─── RECORDS SUPPLIED

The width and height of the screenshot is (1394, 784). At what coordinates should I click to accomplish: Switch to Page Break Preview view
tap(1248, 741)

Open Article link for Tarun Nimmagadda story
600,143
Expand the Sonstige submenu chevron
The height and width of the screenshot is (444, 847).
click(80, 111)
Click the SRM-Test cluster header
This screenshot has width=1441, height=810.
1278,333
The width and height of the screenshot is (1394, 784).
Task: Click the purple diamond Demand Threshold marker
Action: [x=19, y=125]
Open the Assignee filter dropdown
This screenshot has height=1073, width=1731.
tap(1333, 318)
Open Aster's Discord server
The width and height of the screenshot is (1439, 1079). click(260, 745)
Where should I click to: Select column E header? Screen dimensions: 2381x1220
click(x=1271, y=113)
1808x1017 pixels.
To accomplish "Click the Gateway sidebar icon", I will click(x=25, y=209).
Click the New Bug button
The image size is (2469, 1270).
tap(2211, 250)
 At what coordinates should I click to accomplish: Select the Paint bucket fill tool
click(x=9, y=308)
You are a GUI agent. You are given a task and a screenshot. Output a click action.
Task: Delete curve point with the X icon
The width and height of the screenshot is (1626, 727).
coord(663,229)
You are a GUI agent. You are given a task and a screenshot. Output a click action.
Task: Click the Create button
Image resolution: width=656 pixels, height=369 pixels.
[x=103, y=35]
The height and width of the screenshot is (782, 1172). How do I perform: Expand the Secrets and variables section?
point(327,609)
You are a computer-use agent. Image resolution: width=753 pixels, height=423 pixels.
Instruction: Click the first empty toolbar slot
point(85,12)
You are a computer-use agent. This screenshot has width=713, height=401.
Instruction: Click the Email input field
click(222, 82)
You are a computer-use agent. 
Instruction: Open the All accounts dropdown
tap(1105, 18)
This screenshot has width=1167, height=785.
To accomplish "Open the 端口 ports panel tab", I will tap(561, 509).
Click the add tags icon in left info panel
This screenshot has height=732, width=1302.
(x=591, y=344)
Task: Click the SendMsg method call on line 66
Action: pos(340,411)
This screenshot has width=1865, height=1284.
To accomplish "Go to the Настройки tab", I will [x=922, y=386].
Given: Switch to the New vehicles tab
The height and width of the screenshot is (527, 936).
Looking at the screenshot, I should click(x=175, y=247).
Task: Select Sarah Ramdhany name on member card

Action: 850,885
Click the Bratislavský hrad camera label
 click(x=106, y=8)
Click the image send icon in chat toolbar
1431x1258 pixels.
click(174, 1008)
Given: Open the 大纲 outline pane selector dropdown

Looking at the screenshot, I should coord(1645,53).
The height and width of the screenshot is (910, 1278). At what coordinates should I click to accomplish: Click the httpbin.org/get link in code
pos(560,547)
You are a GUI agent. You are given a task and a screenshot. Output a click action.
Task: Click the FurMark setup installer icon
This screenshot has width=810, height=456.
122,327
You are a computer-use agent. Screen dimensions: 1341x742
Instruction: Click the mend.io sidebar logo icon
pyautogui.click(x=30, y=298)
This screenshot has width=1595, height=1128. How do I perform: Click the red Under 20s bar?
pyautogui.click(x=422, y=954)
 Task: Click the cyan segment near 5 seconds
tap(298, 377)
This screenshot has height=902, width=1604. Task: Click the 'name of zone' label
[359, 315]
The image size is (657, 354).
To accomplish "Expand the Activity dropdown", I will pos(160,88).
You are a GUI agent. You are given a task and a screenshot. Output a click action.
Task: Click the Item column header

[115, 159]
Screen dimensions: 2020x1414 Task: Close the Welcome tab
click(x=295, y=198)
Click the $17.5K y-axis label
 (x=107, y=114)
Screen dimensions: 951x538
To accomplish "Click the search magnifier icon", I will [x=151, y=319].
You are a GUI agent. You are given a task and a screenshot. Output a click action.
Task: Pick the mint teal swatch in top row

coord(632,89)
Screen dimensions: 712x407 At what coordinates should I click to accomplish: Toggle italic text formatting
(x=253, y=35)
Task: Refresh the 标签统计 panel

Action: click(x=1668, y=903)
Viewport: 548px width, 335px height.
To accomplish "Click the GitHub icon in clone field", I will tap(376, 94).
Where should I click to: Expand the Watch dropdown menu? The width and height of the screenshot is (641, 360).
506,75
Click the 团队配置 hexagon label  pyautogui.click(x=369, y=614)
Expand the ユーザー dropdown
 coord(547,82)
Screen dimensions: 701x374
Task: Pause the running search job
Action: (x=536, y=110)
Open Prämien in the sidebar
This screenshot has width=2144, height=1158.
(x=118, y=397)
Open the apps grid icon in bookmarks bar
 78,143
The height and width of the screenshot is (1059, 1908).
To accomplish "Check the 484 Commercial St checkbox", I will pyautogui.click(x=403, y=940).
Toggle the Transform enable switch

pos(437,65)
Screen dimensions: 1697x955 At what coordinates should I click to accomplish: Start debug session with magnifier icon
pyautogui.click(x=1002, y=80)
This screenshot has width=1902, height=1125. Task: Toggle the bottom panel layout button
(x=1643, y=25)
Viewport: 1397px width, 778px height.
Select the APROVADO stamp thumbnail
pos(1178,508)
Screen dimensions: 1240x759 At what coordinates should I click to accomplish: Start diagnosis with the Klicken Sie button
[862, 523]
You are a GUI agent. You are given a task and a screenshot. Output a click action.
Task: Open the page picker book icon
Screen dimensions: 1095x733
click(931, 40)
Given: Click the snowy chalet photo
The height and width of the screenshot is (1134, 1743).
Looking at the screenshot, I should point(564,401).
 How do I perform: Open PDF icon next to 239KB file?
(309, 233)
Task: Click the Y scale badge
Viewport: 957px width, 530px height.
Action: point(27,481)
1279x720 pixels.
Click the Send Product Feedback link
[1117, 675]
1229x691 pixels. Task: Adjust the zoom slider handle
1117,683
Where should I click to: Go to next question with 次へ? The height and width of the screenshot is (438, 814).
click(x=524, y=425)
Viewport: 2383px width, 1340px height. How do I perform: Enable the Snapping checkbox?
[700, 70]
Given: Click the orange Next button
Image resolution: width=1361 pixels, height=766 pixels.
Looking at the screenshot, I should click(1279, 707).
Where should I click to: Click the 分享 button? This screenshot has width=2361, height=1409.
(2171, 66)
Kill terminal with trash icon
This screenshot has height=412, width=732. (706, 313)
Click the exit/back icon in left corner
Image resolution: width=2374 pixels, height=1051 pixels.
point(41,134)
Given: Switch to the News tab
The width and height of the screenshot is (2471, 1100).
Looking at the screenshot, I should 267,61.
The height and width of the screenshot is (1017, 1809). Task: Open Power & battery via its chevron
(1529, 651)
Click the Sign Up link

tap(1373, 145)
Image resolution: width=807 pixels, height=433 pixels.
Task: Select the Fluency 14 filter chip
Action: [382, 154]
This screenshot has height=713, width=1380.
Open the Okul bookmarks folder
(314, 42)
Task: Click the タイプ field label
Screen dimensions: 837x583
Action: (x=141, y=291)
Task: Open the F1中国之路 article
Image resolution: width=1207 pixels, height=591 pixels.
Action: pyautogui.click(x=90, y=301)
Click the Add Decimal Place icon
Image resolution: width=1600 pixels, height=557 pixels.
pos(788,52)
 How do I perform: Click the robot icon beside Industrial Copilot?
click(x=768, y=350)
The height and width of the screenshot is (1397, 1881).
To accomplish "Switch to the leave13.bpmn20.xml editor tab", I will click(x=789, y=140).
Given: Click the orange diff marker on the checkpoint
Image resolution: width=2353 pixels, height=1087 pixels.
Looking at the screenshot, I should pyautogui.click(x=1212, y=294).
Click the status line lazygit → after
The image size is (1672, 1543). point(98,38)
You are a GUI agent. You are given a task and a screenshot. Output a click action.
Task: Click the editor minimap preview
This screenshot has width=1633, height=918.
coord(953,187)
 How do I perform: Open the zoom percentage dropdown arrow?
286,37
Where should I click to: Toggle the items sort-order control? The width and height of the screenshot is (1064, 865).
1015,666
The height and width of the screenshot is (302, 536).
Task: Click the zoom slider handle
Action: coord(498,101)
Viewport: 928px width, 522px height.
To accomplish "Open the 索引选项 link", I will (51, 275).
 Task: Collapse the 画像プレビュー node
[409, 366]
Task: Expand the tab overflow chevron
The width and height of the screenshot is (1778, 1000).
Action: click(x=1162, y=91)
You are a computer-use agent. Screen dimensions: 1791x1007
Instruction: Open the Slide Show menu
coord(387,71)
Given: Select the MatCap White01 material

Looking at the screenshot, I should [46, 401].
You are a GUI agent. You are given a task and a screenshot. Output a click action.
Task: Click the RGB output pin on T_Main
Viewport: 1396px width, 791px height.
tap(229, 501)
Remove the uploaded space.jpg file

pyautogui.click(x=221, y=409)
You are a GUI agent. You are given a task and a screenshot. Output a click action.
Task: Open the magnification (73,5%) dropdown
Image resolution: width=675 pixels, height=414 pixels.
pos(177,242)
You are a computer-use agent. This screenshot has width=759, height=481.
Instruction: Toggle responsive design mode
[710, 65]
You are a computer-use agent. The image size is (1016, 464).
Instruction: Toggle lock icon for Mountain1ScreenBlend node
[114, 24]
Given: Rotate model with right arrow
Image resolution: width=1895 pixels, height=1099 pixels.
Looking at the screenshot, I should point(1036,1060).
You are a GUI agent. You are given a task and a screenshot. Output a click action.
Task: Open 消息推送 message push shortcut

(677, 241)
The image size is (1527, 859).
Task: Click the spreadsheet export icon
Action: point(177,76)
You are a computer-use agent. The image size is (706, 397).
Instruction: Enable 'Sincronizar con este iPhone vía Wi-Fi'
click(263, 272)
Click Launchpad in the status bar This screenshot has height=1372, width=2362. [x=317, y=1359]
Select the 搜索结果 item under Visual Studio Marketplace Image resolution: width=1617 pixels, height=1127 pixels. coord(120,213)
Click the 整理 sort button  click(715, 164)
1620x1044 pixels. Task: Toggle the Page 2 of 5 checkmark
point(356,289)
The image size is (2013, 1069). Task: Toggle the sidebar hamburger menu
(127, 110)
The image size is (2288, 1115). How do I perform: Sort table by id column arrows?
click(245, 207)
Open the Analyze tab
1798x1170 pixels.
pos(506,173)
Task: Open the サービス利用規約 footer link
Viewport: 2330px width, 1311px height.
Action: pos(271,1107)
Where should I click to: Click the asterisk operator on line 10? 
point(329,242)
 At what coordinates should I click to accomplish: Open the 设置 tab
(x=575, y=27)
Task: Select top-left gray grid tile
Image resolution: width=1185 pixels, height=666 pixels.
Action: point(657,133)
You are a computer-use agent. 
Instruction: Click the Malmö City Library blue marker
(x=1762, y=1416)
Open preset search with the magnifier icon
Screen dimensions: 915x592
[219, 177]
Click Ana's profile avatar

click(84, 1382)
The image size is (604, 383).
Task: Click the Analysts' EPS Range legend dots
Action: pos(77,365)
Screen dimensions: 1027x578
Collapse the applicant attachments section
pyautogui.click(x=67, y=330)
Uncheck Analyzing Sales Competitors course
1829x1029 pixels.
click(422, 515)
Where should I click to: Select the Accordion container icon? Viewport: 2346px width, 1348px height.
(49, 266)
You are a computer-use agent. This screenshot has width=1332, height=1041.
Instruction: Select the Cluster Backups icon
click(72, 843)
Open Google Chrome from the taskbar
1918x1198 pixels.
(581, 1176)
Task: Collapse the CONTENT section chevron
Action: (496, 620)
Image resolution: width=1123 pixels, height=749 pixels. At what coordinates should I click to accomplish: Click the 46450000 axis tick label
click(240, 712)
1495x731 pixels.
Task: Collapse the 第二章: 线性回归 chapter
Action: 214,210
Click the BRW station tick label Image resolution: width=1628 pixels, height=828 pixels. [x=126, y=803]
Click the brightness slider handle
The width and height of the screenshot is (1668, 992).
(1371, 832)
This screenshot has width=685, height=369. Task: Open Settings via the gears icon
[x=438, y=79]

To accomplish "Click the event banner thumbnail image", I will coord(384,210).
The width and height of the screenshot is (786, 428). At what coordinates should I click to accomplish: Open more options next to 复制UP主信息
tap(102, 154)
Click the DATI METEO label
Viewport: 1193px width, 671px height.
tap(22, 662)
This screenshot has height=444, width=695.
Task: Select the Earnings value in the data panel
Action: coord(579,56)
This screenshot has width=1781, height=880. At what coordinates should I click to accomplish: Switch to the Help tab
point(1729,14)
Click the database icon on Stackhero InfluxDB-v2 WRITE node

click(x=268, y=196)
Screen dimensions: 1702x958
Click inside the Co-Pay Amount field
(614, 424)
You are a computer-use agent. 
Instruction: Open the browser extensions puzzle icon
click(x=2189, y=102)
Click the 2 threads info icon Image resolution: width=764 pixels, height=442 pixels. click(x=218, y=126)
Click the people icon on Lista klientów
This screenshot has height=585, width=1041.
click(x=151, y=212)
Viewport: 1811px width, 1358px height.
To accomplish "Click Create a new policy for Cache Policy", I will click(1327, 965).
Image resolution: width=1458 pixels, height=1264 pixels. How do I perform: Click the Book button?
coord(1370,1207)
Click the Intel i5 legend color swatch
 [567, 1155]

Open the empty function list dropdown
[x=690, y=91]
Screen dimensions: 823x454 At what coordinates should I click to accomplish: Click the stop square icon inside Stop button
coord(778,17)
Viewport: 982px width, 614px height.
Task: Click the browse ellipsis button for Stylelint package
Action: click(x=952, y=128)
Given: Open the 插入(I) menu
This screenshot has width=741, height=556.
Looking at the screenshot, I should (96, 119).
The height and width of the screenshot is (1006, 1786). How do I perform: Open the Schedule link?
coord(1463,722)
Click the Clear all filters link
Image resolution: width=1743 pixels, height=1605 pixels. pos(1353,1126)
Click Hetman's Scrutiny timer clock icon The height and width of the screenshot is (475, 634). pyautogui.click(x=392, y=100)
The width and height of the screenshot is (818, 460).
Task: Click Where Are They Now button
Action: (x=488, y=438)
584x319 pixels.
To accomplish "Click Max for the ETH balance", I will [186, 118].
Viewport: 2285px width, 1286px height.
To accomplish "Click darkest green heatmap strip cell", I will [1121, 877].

──────

Repeat exactly the lines above from the one with "Screen dimensions: 1240x759" up to and including the one with "Given: Click the snowy chalet photo". No other line belongs in the reply.

ANSWER SPACE -
Screen dimensions: 1240x759 At what coordinates should I click to accomplish: Start diagnosis with the Klicken Sie button
[862, 523]
You are a GUI agent. You are given a task and a screenshot. Output a click action.
Task: Open the page picker book icon
Screen dimensions: 1095x733
click(931, 40)
Given: Click the snowy chalet photo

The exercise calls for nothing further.